Source:
***
Réplique à Mathieu Bock-Côté

Prudence et rigueur dans le débat public

ECR - Éthique et culture religieuse



Le 12 mai dernier, j'ai accepté de témoigner au procès sur le droit d'exemption du cours Éthique et culture religieuse (ECR). Je me suis porté à la défense de ce cours en reprenant les arguments présentés dans le rapport de la commission que j'ai coprésidée avec Charles Taylor.
Sur la base de ce témoignage, [Mathieu Bock-Côté m'a pris à partie dans les pages de ce journal (livraison du 15 mai 2009, p. A9)->19784], en m'imputant le dessein de «dissoudre la culture nationale dans le bazar du cosmopolitisme mondialisé». Dans un style triomphant («s'il fallait un aveu, il est là»), mon accusateur y allait ensuite d'un échafaudage rhétorique assez inattendu qui, en conclusion, l'amenait à faire de moi «un des principaux théoriciens du multiculturalisme québécois» et un des artisans de ce qu'il appelle le «multiculturalisme d'État». J'aurais aussi contribué à dévoiler la véritable mission du cours ECR, soit «la conversion forcée du Québec au multiculturalisme» (ou plus précisément: «la reconstruction identitaire de la société québécoise sur le modèle du multiculturalisme»).
Inexactitudes
Ce n'est pas la première fois que Mathieu Bock-Côté s'emploie à déformer ma pensée pour mettre en valeur la sienne. J'ai pris jusqu'ici le parti de laisser faire, jugeant impossible d'instaurer un véritable dialogue dans ces conditions. Mais ici, il s'agit plus que d'interprétations erronées ou tendancieuses, il s'agit de faits aisément vérifiables qui sont carrément dénaturés.
***
Entrées:
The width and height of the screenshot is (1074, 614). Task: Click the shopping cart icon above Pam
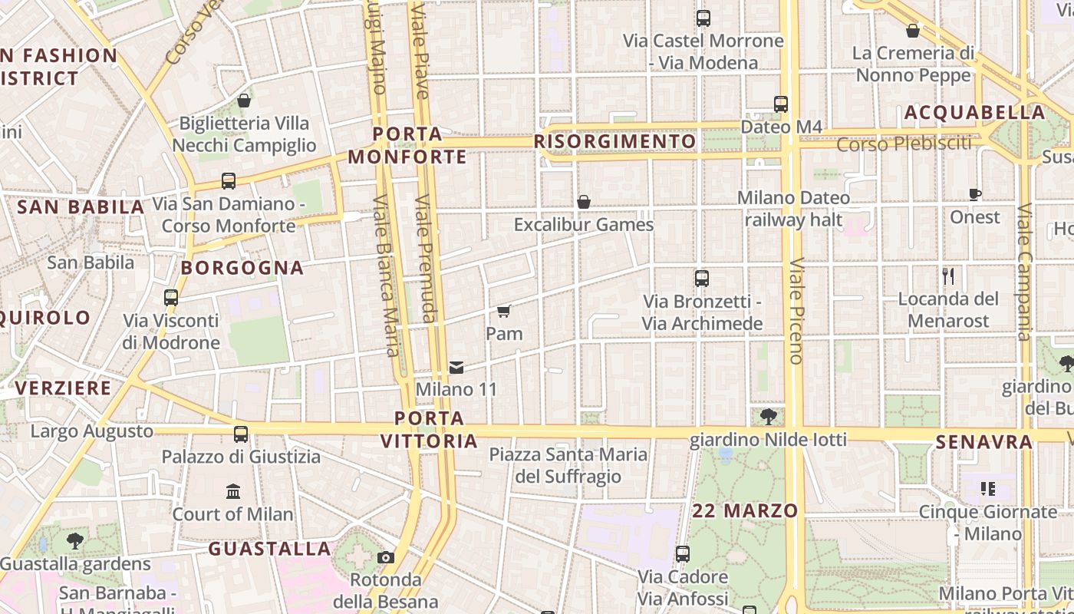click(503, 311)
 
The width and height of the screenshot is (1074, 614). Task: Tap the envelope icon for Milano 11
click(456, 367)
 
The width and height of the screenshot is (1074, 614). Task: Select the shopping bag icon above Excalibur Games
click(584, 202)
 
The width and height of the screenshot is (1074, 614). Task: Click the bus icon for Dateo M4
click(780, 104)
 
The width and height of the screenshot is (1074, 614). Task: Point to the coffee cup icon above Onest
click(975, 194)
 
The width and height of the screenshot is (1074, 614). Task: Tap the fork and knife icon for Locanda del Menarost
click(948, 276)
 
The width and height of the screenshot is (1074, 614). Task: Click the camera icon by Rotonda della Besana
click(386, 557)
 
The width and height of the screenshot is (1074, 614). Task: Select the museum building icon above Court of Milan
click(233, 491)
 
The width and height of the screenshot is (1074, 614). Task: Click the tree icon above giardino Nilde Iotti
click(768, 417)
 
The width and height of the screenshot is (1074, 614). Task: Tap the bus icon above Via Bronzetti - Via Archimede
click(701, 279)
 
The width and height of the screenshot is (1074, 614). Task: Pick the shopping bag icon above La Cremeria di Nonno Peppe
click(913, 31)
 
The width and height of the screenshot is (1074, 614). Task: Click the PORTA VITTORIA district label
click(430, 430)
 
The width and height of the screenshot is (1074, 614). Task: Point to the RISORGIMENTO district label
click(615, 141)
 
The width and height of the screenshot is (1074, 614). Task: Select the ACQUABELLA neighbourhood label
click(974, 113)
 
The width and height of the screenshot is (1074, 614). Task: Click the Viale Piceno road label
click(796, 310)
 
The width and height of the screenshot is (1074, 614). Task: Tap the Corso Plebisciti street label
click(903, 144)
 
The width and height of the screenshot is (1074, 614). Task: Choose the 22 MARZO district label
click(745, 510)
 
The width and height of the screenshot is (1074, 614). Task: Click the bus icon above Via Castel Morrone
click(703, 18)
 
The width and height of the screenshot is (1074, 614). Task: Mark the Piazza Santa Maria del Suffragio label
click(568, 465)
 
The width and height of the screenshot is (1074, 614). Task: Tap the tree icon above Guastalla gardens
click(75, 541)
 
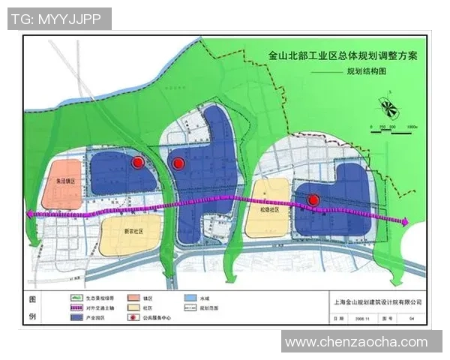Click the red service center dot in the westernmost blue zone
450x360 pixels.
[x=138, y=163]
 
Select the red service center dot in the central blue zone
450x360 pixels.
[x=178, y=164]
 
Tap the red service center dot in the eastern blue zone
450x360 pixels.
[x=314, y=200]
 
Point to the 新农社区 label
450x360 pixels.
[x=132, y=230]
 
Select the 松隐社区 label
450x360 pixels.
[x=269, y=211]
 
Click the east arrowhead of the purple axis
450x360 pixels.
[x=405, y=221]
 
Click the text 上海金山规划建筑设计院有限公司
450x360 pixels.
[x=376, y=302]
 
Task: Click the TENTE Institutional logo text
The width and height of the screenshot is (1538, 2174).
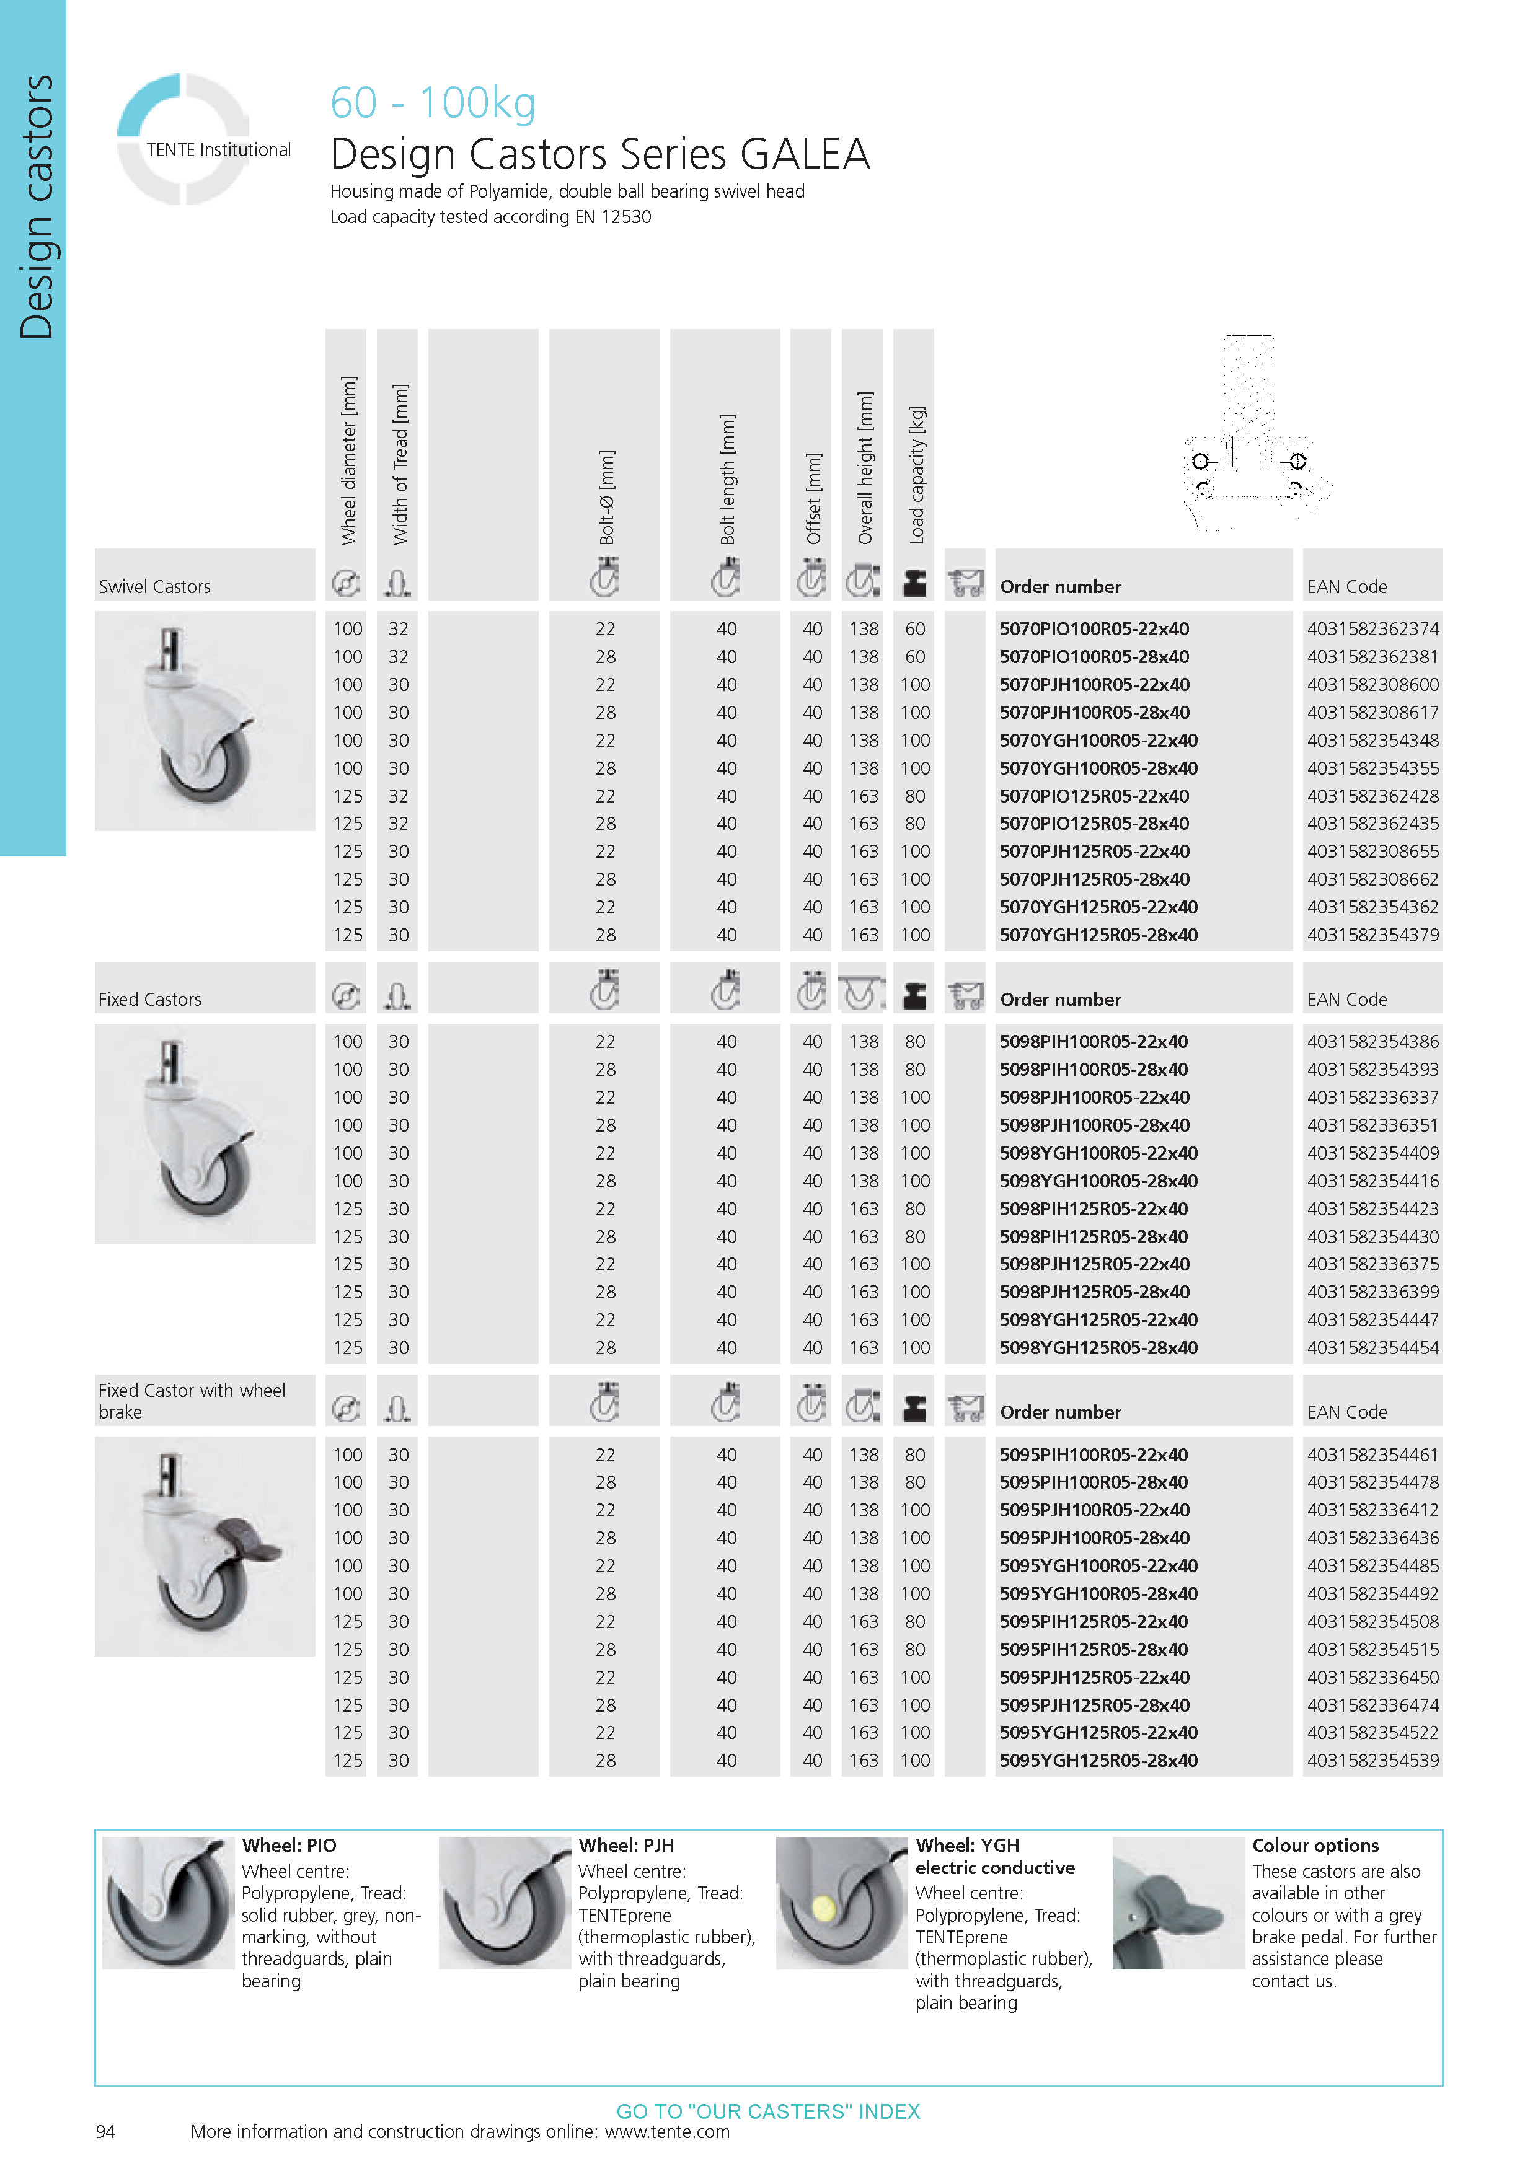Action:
***
Travail demandé:
1. Quelles lignes des entrées contiennent la chaîne « label » ? Sélectionnez-les toutes et recopiez-les.
2. Poursuivez la réplique à Mathieu Bock-Côté au sujet du cours ECR, à partir de sa dernière phrase.

Réponses:
1.
The width and height of the screenshot is (1074, 614). Task: Click the PORTA VITTORIA district label
The width and height of the screenshot is (1074, 614). Task: Point to the RISORGIMENTO district label
The width and height of the screenshot is (1074, 614). Task: Select the ACQUABELLA neighbourhood label
The width and height of the screenshot is (1074, 614). Task: Click the Viale Piceno road label
The width and height of the screenshot is (1074, 614). Task: Tap the Corso Plebisciti street label
The width and height of the screenshot is (1074, 614). Task: Choose the 22 MARZO district label
The width and height of the screenshot is (1074, 614). Task: Mark the Piazza Santa Maria del Suffragio label
Point to the 新农社区 label
Select the 松隐社区 label

2.
Le jour même de mon témoignage dans le cadre du procès, le Téléjournal de Radio-Canada (Estrie) résumait ainsi mes propos: «Gérard Bouchard affirme que le cours ECR est le meilleur moyen de préparer les jeunes au Québec multiculturel de demain.» Le même média publiait également sur son site Web un second communiqué assez différent. Cette fois, on me faisait dire que le cours était «le meilleur moyen d'aider les jeunes à apprivoiser le multiculturalisme».
Or, mauvaise nouvelle pour mon contradicteur: ces deux communiqués sont inexacts. Je n'ai parlé ni de multiculturel ni de multiculturalisme. Ce que j'ai fait valoir, c'est que le cours ECR me semble un outil indispensable pour permettre aux jeunes Québécois de faire l'apprentissage de la diversité religieuse croissante de notre société (en faire l'apprentissage, c'est-à-dire la connaître, la comprendre et l'accepter car elle est là pour demeurer). Rien de plus.
Vérifier avant d'accuser
Mathieu Bock-Côté n'est pas un scientifique très inquiet. Il aurait pu s'étonner de la nature des propos rapportés, si contraires à tout ce que j'ai écrit dans le passé et en totale rupture avec mes convictions souverainistes qui sont pourtant bien connues. Une vérification sommaire ne s'imposait-elle pas?
Pour ceux et celles qui pourraient douter de mes orientations sur le sujet, je rappelle que la commission que j'ai coprésidée a rejeté très explicitement le multiculturalisme canadien comme modèle pour le Québec (voir la page 122 de notre rapport). Il y a à cela diverses raisons, dont la principale est la suivante: le multiculturalisme canadien postule qu'il n'existe pas de culture nationale ou majoritaire au Canada; or, il se trouve qu'au Québec, il y en a une et que c'est à partir de cette donnée fondamentale qu'il faut penser ici la diversité ethnoculturelle. J'ajoute, s'il est utile, que dans l'enseignement que j'ai offert cette année à l'Université Harvard, plusieurs de mes exposés ont été consacrés à la critique du multiculturalisme. Que faut-il de plus pour dissiper tout malentendu?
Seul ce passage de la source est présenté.